Less than 450,000 people visited the Inca Acropolis in Machu Picchu, Peru’s tourist magnet, in 2021, or in other words, a third of the visitors recorded in 2019, before the new coronavirus pandemic broke out.
Machu Picchu – which remained closed from late January to early March – “welcomed 447,800 visitors during 2021”, most of them (67,583) in October, the culture ministry said in a statement.
This attendance corresponds to 29.7% of that of 2019, when more than 1.5 million tourists (exactly 1,505,428) had visited the archeological site, according to official data.
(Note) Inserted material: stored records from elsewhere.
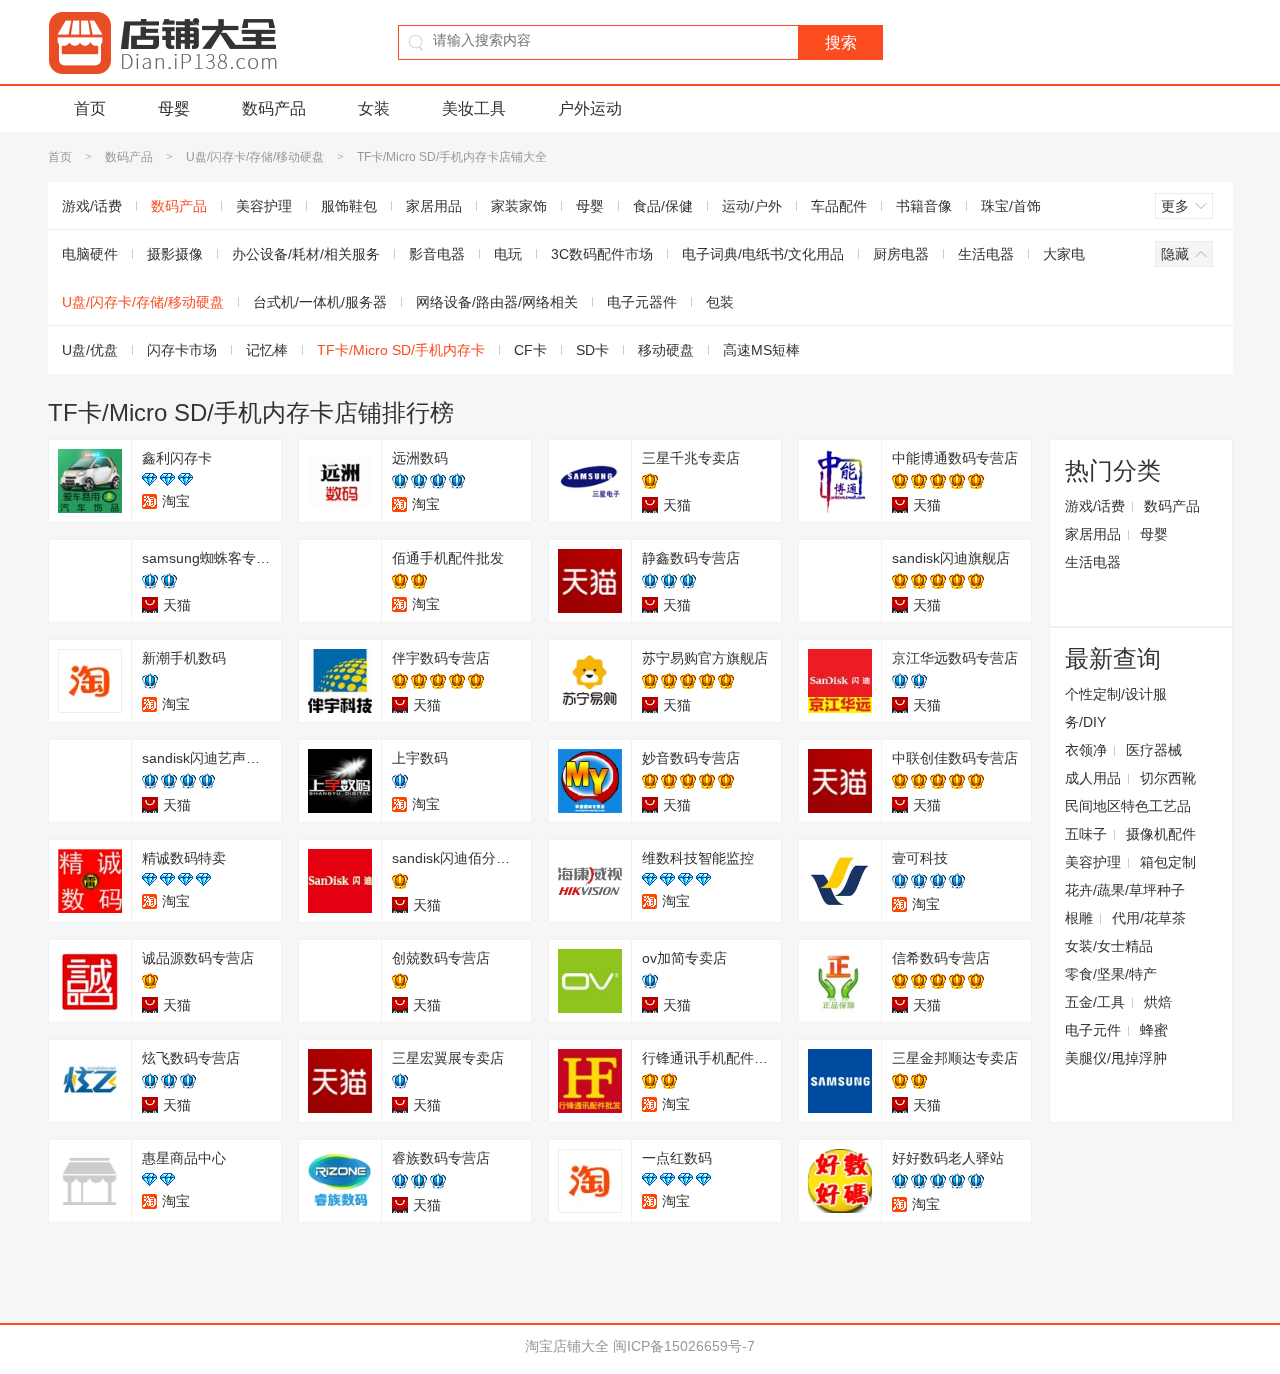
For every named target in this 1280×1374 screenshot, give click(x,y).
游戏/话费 (92, 206)
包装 (720, 302)
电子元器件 (642, 302)
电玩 (508, 254)
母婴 (174, 108)
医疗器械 (1154, 750)
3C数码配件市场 (602, 254)
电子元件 (1093, 1030)
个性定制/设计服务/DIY (1116, 708)
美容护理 (264, 206)
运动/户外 (752, 206)
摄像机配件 (1161, 834)
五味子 (1086, 834)
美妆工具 (474, 108)
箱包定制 (1168, 862)
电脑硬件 (90, 254)
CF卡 (530, 350)
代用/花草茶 (1149, 918)
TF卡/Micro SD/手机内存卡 (401, 350)
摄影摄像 (175, 254)
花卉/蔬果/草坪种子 (1125, 890)
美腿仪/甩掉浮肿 (1116, 1058)
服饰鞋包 (349, 206)
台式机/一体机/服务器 (320, 302)
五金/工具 (1095, 1002)
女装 (374, 108)
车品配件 (839, 206)
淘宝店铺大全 (567, 1346)
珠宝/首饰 (1011, 206)
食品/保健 (663, 206)
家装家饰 (519, 206)
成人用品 (1093, 778)
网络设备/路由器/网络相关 (497, 302)
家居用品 (434, 206)
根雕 (1079, 918)
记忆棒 (267, 350)
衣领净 (1086, 750)
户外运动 (590, 108)
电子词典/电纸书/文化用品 (763, 254)
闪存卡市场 (182, 350)
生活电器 (986, 254)
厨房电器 (901, 254)
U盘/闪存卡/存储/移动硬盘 (255, 157)
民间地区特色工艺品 (1128, 806)
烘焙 (1158, 1002)
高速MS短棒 (761, 350)
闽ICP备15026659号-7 (684, 1346)
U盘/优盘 (90, 350)
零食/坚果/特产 (1111, 974)
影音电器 (437, 254)
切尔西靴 (1168, 778)
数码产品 (274, 108)
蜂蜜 (1154, 1030)
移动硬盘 (666, 350)
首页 (90, 108)
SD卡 (592, 350)
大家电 (1064, 254)
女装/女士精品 (1109, 946)
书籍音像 (924, 206)
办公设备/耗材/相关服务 (306, 254)
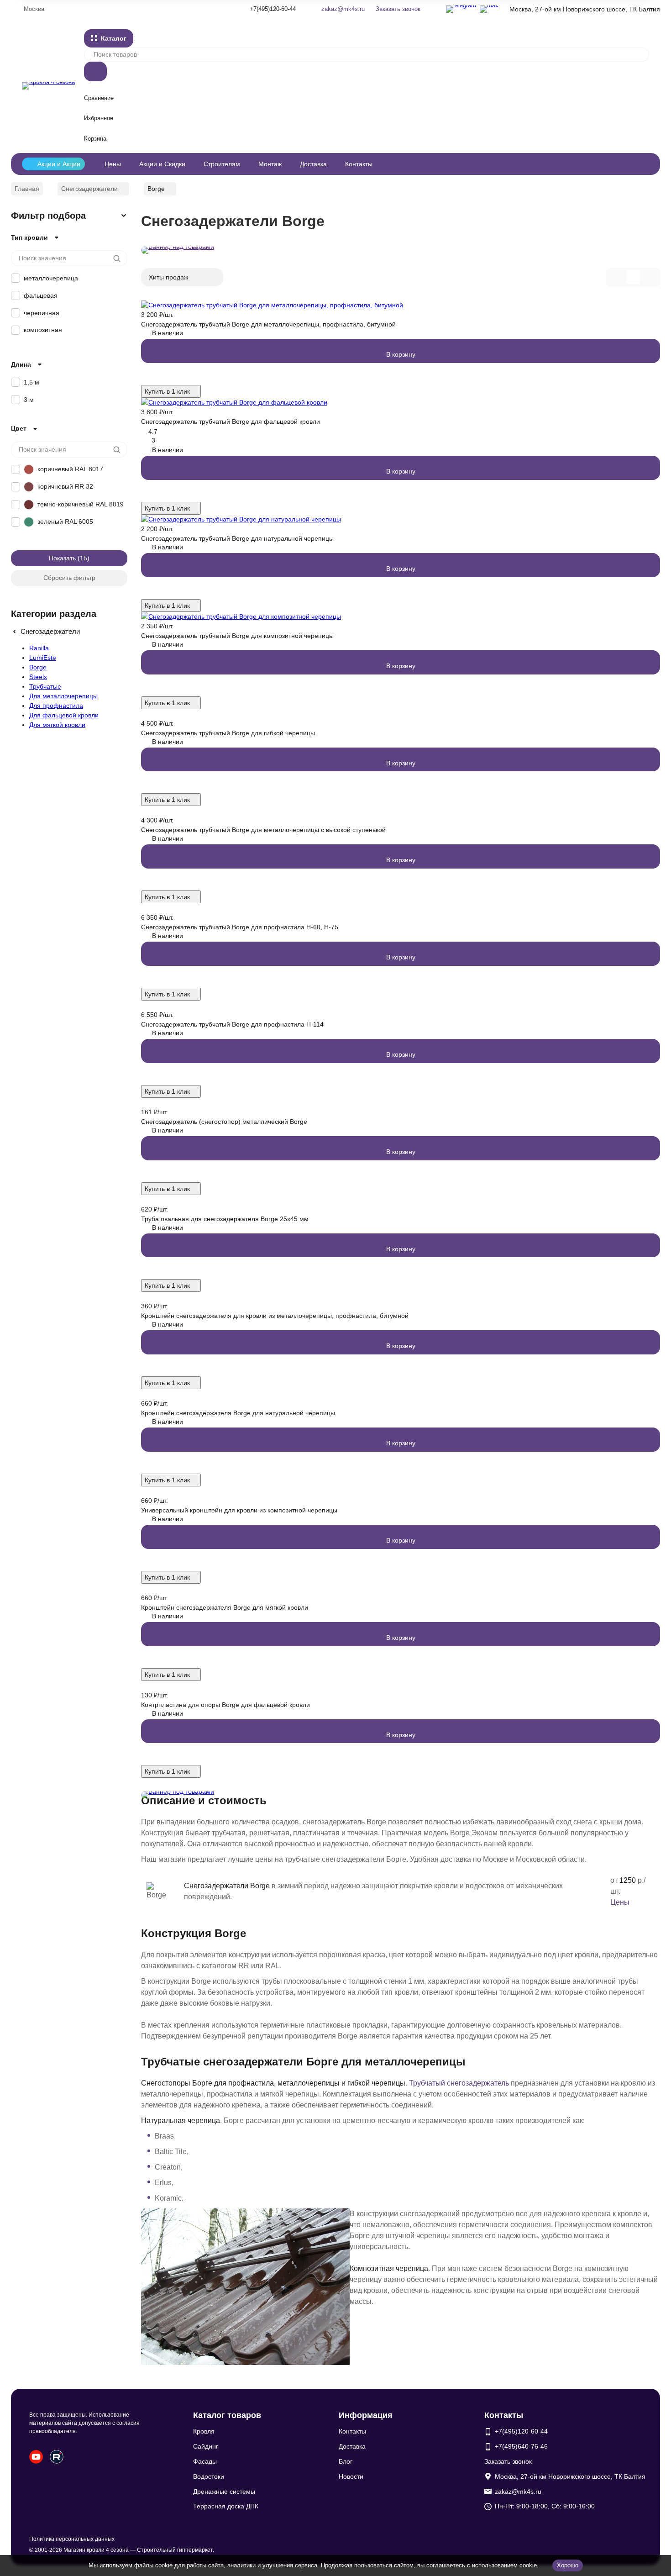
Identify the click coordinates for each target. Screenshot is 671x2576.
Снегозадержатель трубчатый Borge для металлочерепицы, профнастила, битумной (268, 324)
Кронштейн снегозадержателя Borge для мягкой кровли (224, 1607)
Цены (113, 164)
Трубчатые (45, 686)
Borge (38, 667)
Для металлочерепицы (63, 696)
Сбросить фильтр (69, 577)
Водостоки (208, 2476)
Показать (62, 558)
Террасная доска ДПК (225, 2506)
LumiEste (42, 657)
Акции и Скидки (162, 164)
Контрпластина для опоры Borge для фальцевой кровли (225, 1704)
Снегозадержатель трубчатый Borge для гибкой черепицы (228, 733)
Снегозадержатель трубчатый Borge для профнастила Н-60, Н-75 (239, 927)
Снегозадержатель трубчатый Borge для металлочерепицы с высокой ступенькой (263, 829)
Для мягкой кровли (57, 724)
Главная (27, 188)
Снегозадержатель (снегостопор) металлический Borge (224, 1121)
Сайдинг (205, 2446)
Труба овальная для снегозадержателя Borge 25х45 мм (225, 1218)
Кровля (204, 2431)
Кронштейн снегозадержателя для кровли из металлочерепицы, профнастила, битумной (275, 1315)
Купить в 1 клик (167, 391)
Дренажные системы (224, 2491)
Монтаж (270, 164)
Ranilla (39, 648)
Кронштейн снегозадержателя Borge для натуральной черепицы (238, 1413)
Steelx (38, 676)
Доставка (313, 164)
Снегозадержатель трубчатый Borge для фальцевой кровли (230, 421)
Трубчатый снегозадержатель (459, 2083)
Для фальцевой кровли (64, 715)
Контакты (358, 164)
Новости (351, 2476)
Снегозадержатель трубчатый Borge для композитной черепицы (237, 635)
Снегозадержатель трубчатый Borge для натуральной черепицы (237, 538)
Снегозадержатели (89, 188)
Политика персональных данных (72, 2539)
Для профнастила (56, 705)
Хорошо (567, 2565)
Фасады (205, 2461)
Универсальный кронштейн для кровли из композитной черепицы (239, 1510)
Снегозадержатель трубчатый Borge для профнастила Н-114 (232, 1024)
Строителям (222, 164)
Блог (345, 2461)
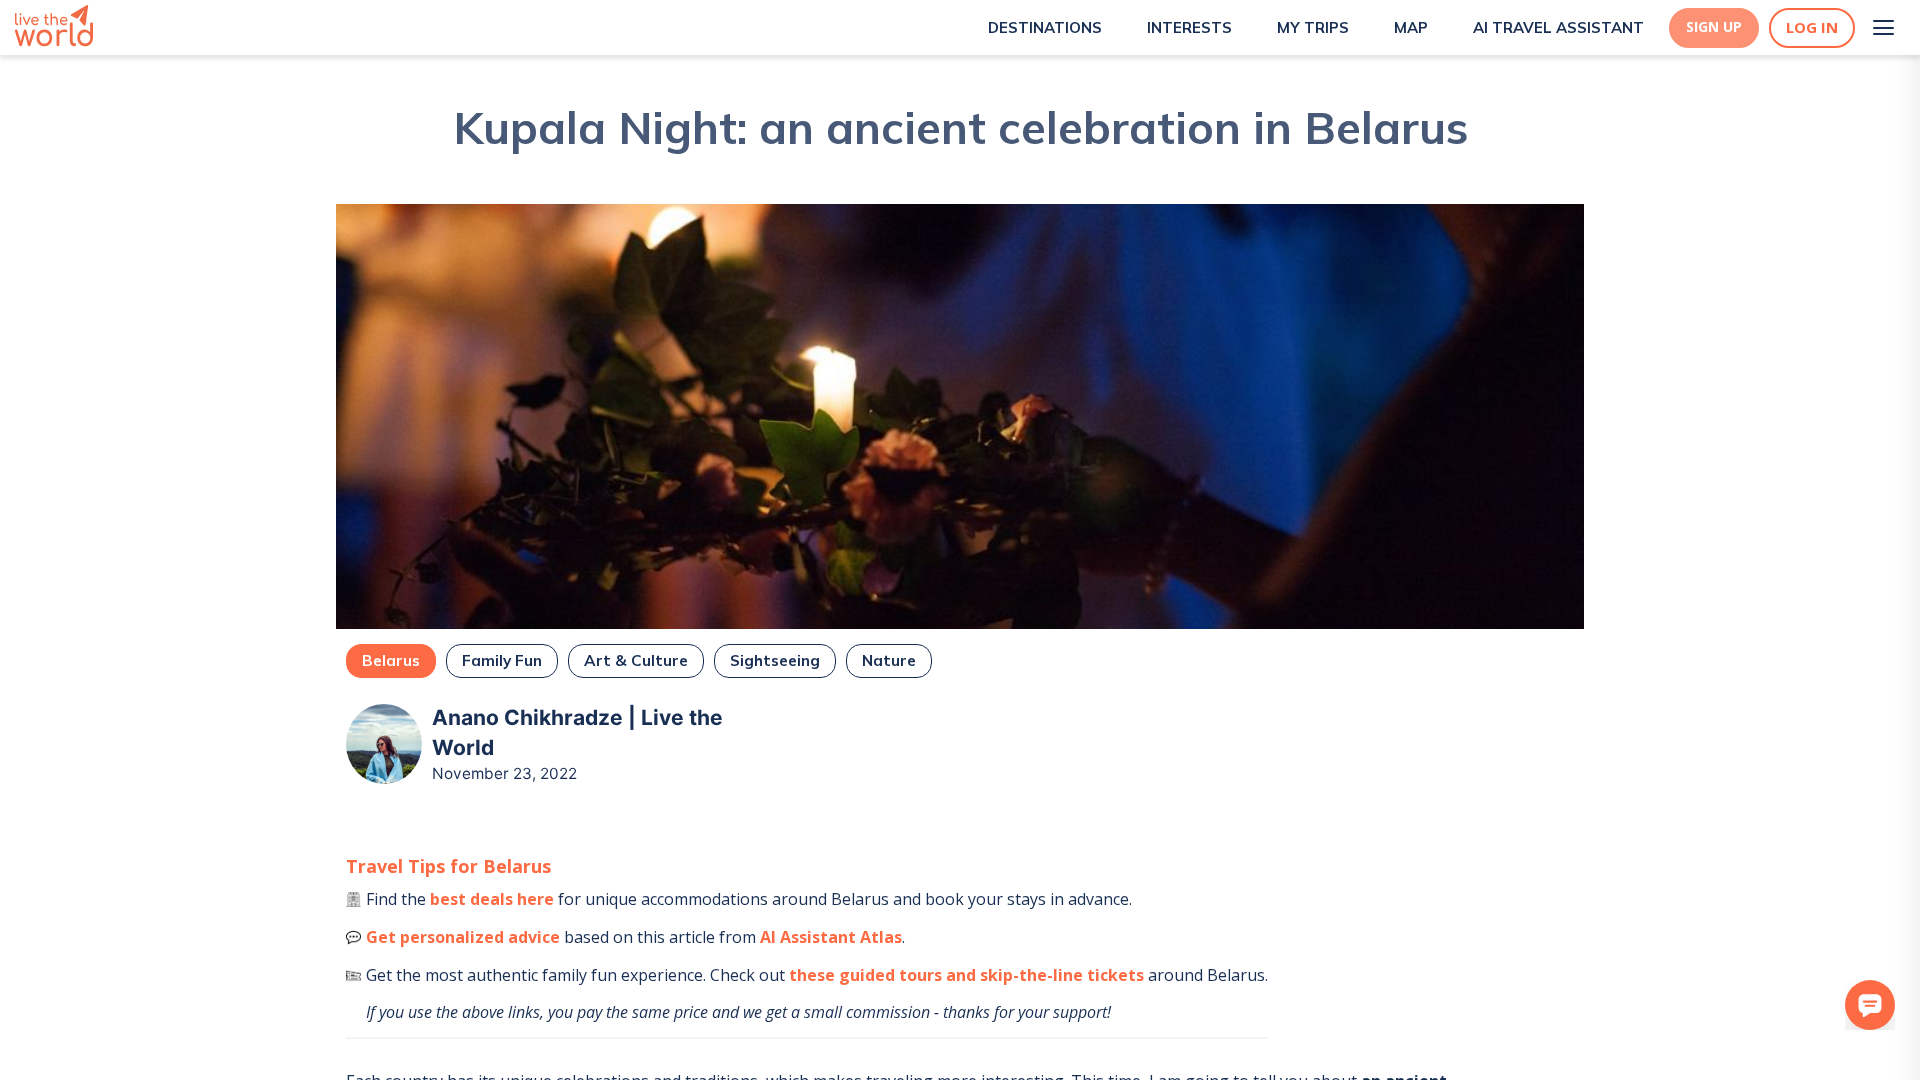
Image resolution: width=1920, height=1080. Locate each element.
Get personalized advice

In 2020, the Inca citadel – closed to the public for almost eight months due to the pandemic – was visited by only 274,594 people.
The archeological site is currently allowed to tour up to 3,044 visitors a day, which in theory allows the reception of 1.1 million visitors in 2022, according to estimates by the ministry.
Machu Picchu, declared a UNESCO World Heritage Site in 1983, is located at an altitude of 2,400 meters, about a hundred kilometers from Cusco, the ancient capital of the Inca Empire, in southeastern Peru.
Peru counts more than 203,000 deaths from COVID-19 out of a total of more than 2 million SARS-CoV-2 cases since the outbreak of the new coronavirus in 2020.